The TUC says over 1.4 million people are now working on seven days of the week and 3.3 million people work more than 45 hours a week. Over half of workers polled said they are being monitored at work with only two in five feeling able to challenge this decision.
Some 28 per cent of workers say that machines undertake clerical tasks in their workplace and three quarters (75 per cent) of people said that higher pay was the thing that would most improve their working lives.
The report also called for the National Minimum Wage to be raised to £10 an hour as quickly as possible; a ban on zero-hour contracts; fair scheduling rules that give workers decent notice of their shifts, and compensation when a shift is cancelled at short notice; better enforcement of the working time directive; and new protections from excessive surveillance at work.
On the four-day week, the report states: “When we asked working people what they viewed as the ‘ideal’ working week, there was a clear consensus around four days.
“This doesn’t mean that everyone has the same preferences about their working pattern.

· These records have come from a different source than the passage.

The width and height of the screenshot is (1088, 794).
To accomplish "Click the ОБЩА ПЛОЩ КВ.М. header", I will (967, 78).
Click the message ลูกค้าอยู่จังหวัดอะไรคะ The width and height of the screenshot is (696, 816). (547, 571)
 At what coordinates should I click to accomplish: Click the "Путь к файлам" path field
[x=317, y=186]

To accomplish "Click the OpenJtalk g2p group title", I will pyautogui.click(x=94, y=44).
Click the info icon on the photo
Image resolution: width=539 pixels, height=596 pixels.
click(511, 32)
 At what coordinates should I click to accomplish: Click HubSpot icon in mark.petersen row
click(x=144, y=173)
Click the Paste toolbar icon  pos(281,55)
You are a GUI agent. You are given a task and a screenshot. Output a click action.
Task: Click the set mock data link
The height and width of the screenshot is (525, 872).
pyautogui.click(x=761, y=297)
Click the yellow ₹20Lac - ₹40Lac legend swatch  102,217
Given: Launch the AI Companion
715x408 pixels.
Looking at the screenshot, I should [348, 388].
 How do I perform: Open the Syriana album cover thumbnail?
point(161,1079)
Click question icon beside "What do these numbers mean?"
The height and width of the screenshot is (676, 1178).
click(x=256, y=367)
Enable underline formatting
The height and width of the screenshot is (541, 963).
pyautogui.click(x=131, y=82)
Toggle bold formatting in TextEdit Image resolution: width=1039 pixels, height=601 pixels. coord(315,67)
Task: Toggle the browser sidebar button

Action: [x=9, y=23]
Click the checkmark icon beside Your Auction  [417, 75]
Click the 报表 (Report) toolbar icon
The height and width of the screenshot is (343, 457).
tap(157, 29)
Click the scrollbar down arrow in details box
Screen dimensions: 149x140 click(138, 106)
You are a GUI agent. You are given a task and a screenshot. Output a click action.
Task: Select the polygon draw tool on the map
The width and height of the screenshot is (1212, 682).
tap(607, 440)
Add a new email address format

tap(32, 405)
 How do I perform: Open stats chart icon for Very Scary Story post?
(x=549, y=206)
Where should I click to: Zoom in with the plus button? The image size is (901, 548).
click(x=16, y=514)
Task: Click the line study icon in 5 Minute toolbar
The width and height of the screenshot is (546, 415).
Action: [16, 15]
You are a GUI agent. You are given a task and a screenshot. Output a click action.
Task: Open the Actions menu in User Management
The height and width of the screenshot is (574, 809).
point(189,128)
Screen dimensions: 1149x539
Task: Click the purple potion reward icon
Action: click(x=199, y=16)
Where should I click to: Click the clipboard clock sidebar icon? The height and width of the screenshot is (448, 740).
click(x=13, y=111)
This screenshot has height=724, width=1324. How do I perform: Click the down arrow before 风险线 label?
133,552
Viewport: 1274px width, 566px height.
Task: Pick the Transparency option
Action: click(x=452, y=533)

For some, the best option might be shorter hours spread over more days. And for existing part-time workers, a four-day week could be an unacceptable increase in current working hours.
“Others might prefer to take any reduction in working time in larger doses – perhaps at the end of working life. But if the twentieth century saw the normalisation of the weekend while living standards rose, moving towards a typical four-day week seems like a useful way to think about what we could achieve in the twenty-first century.”